In the post 9/11 world, life has changed both globally and locally. A few examples: We arrive at airports well before scheduled departure times because of long security lines; we arrive earlier at large public events because of bag checks; and increasingly, while riding public transportation to work, we check to see if something or someone seems suspicious.
Not everything about this new reality is obvious, but this much is: We need to develop a counterterrorism training model for protecting the public; a model that must be exponentially different from yesteryears. This requires a multidisciplinary, integrative approach that facilitates discussion of two issues fundamental to counterterrorism: effectiveness and protection of human rights.
As we prepare and train those involved in operational counterterrorism, we need to ask: What we are training for?” What do we expect and demand the trainee to learn and implement?
How should those protecting us respond when someone seemingly ill seeks to pass through a security line? There have been cases where illness was feigned for purposes of conducting terror attacks.
How should those protecting us respond when an apparently pregnant woman requests special consideration? After all, terrorist organizations have previously used such scenarios for duplicitous reasons.
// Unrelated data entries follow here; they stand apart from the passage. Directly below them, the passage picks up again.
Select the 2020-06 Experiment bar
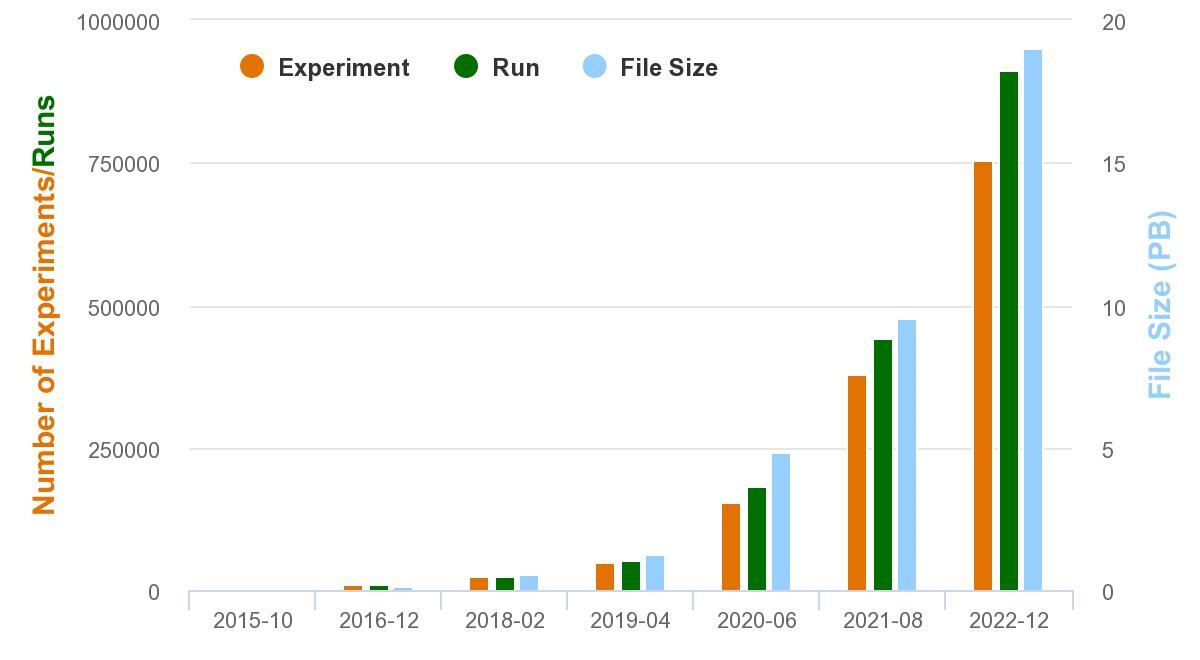 [731, 547]
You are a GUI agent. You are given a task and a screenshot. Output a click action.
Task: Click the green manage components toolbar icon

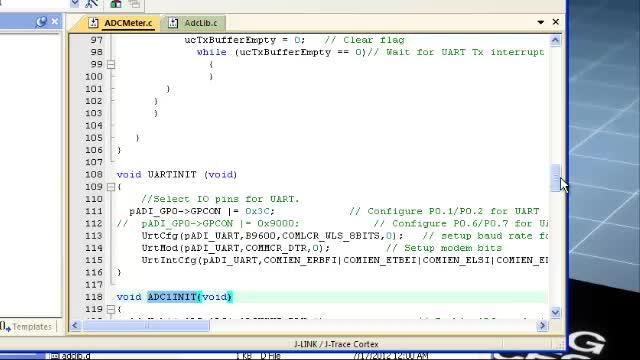tap(116, 4)
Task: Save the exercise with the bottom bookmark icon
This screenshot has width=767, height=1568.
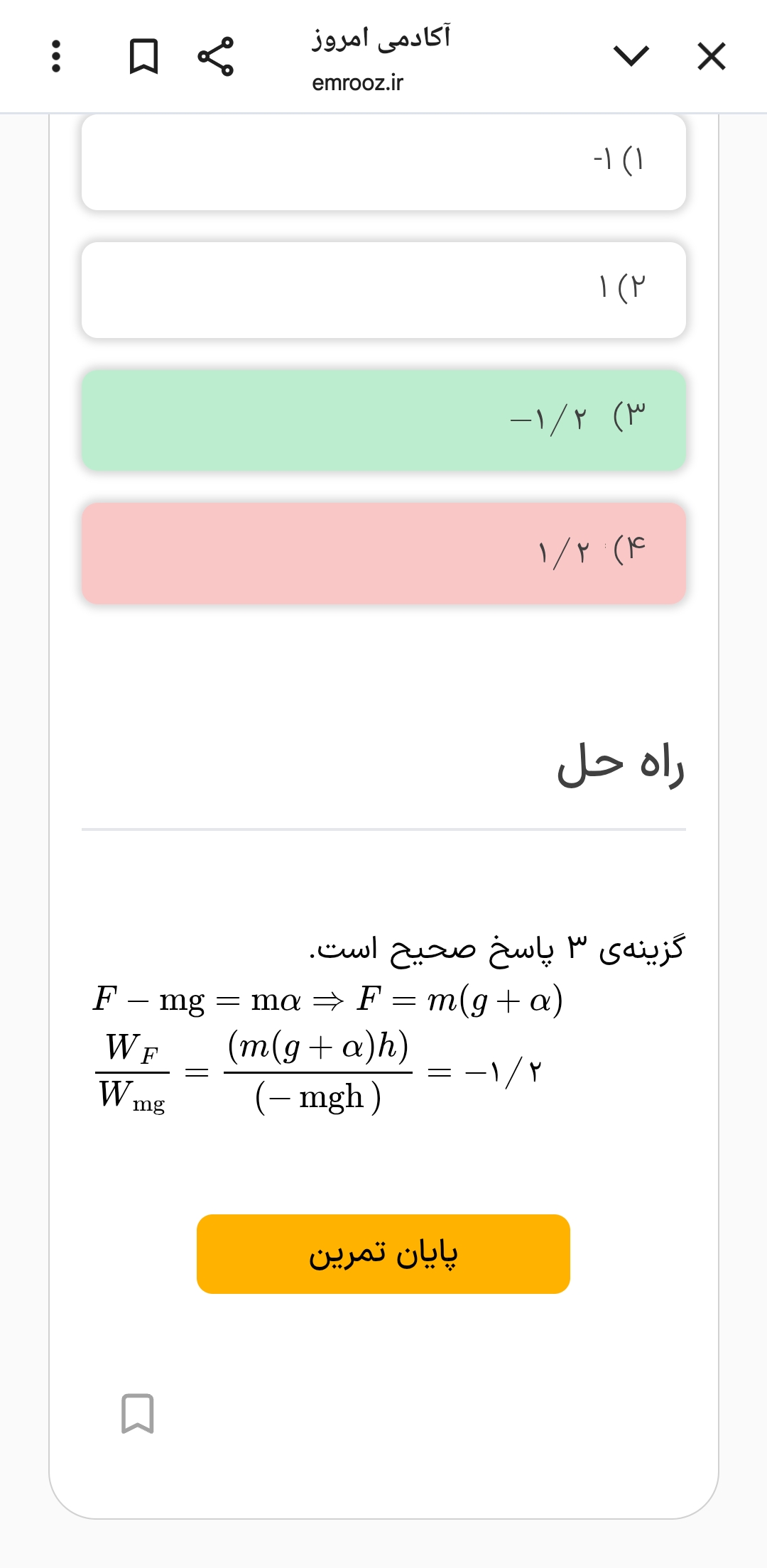Action: [x=137, y=1413]
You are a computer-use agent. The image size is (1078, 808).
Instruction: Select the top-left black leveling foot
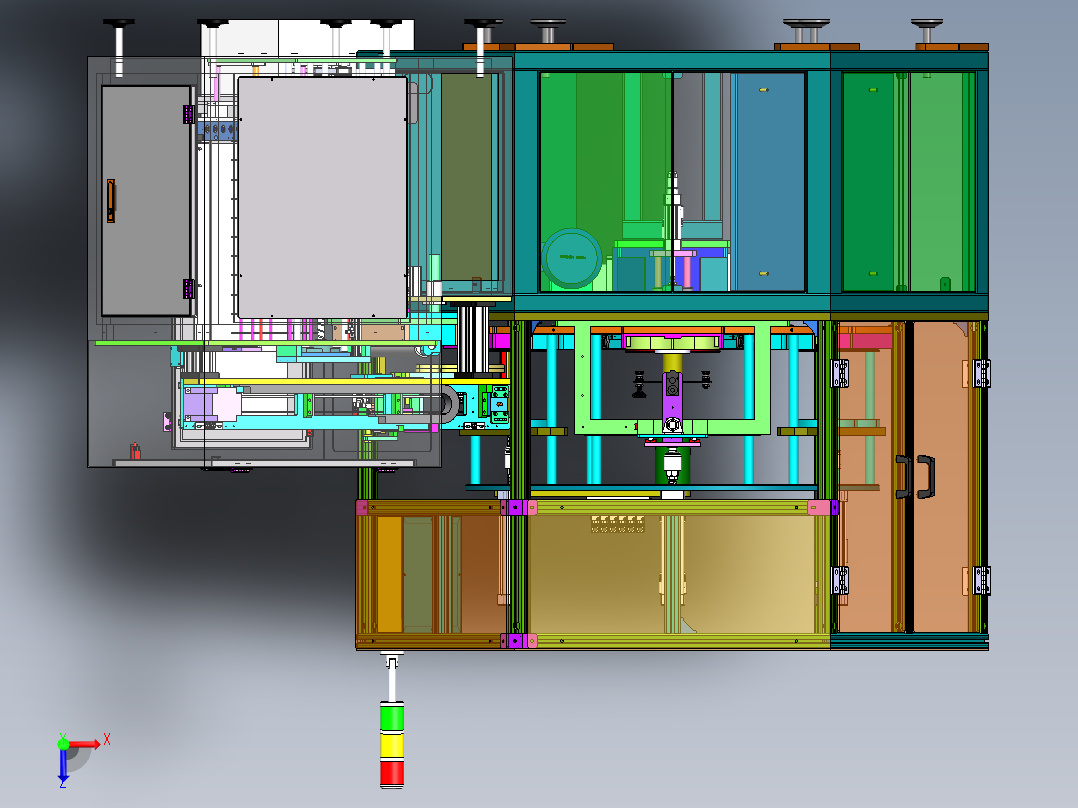click(119, 47)
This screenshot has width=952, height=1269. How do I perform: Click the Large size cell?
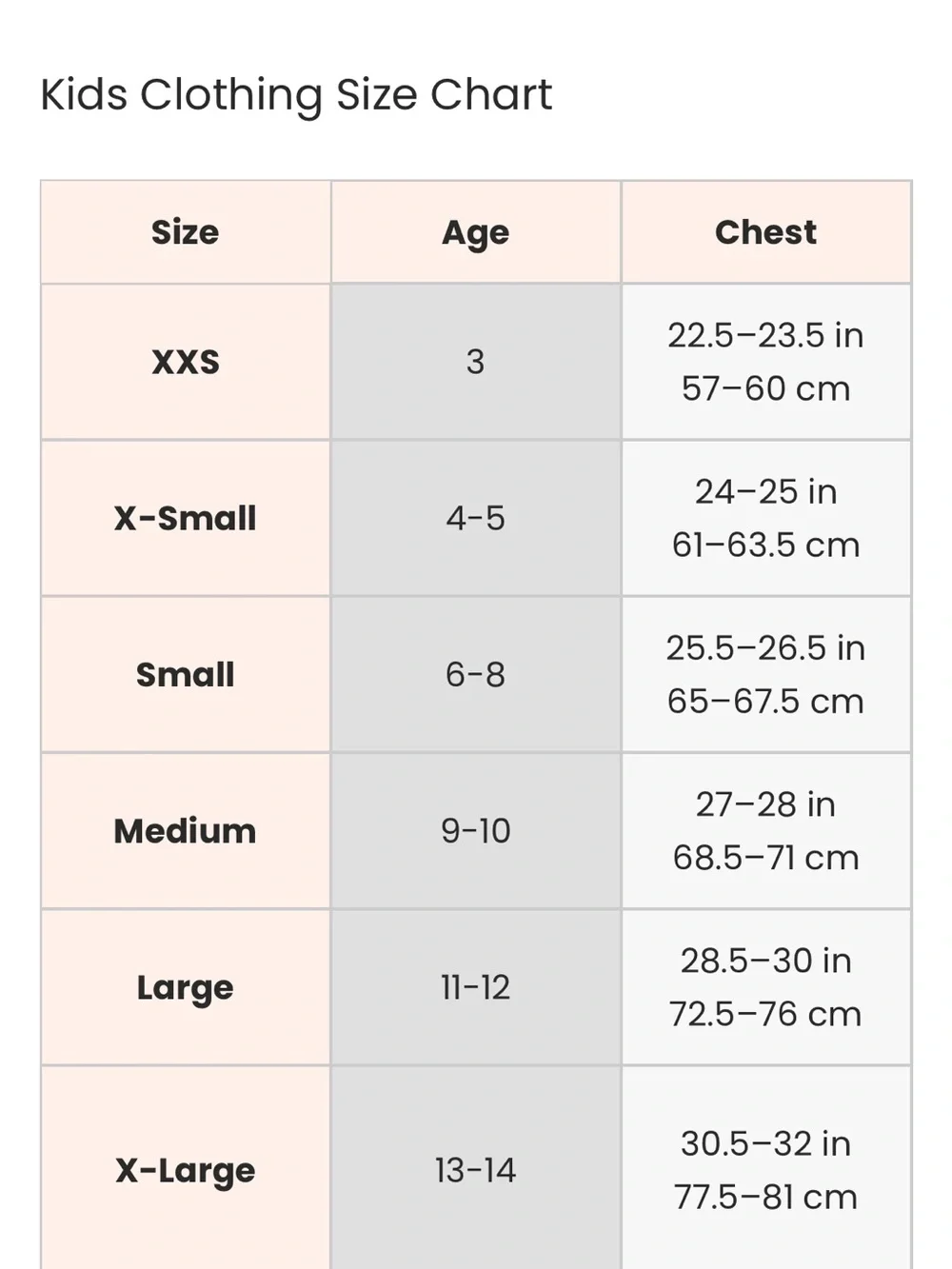click(x=186, y=987)
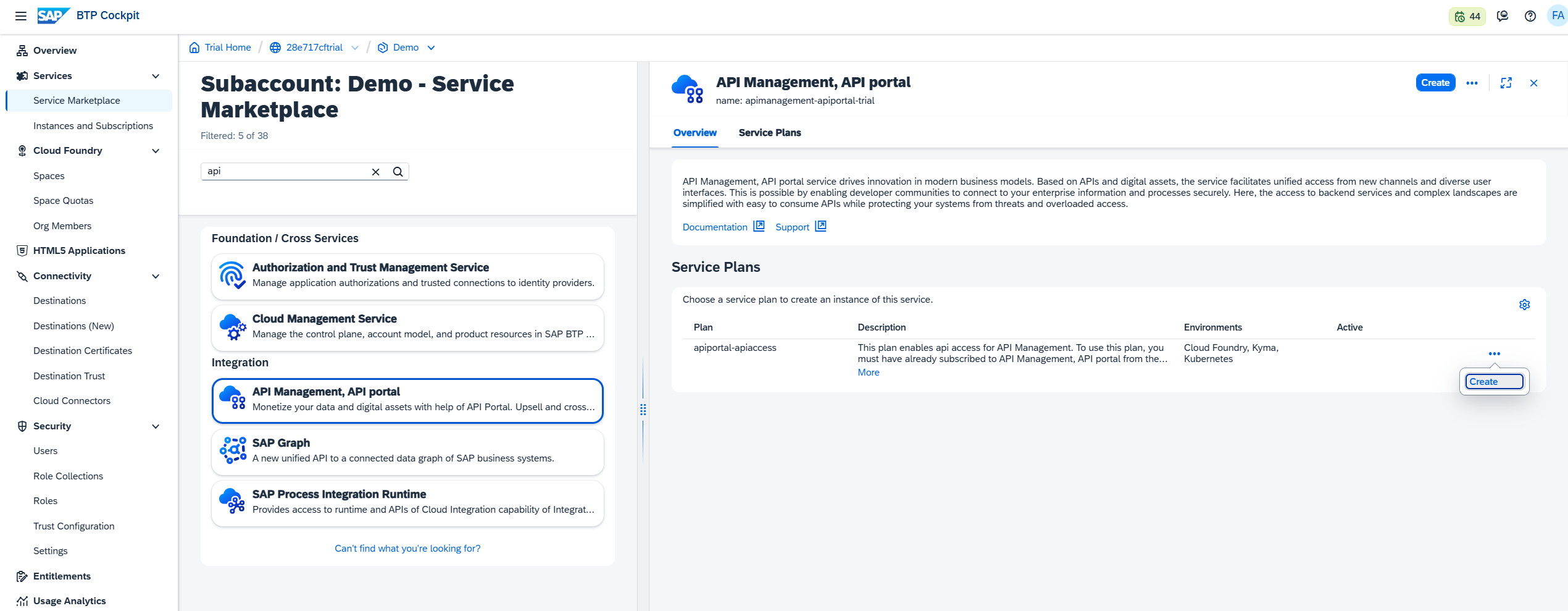Clear the api search text
The height and width of the screenshot is (611, 1568).
(375, 172)
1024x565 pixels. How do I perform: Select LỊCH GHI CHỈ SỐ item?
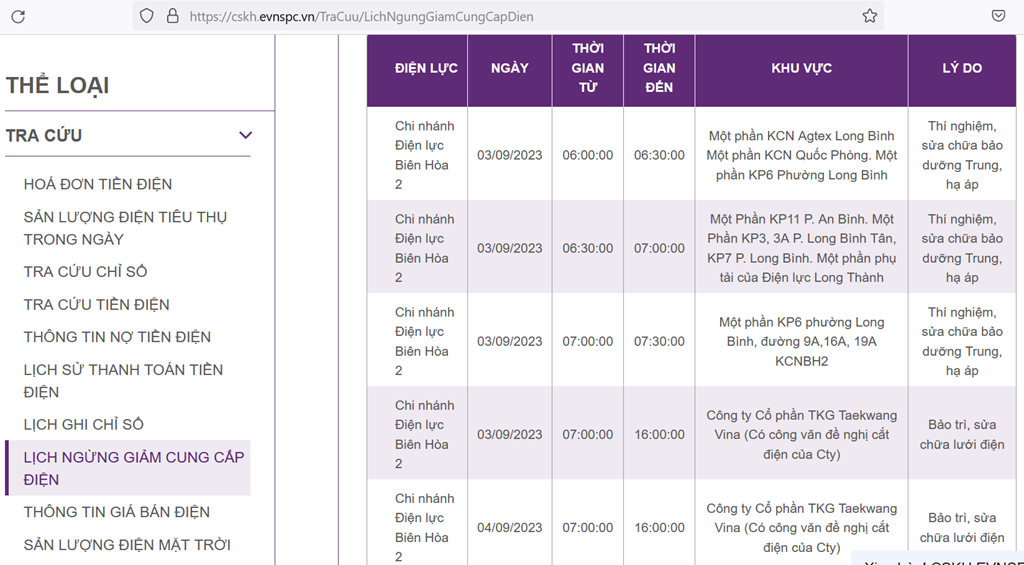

And where do we draw the line? Should every shoe be removed and scanned after an attempt at London airport to use shoes to smuggle a dirty bomb or do we make an exception when an elderly woman with a wooden leg connected to a shoe tries to pass a security line?
These questions are relevant to military personnel, Transportation Security Administration personnel and security officials at public events worldwide. Thus, training programs should be based on the experience of others. Israel, which has been forced to respond to terrorism for many years, can be seen as the “world’s laboratory” for operational counterterrorism. Israel has developed security strategies for, among others, airports, public transportation and shopping mall protection.
These strategies are predicated both on their cost and protection of human rights. They presume a need to prepare security personnel for complex situations in which they will be required to distinguish between a civilian and a terrorist, whether in the West Bank or Jerusalem’s central bus station.
Under my command, the Israel Defense Forces School of Military Law engaged senior commanders to co-develop an interactive training program that addressed the confluence of human dignity and armed conflict. Teaching the soldier how to distinguish between an innocent civilian and a terrorist carrying a suicide bomb belt hidden in a prayer rug or an ambulance is extraordinarily complicated. It is also mandatory. Otherwise both human rights violations and ineffective counterterrorism will rule the day.
The great battles of the past were conducted on large battlefields. The enemy wore a uniform, was readily identified, carried his weapon openly and represented a nation-state. Military training was very much “within the box.” Given the enormous complexity of terrorism and counterterrorism alike, both domestically and globally, today’s training model requires us to think “outside the box.”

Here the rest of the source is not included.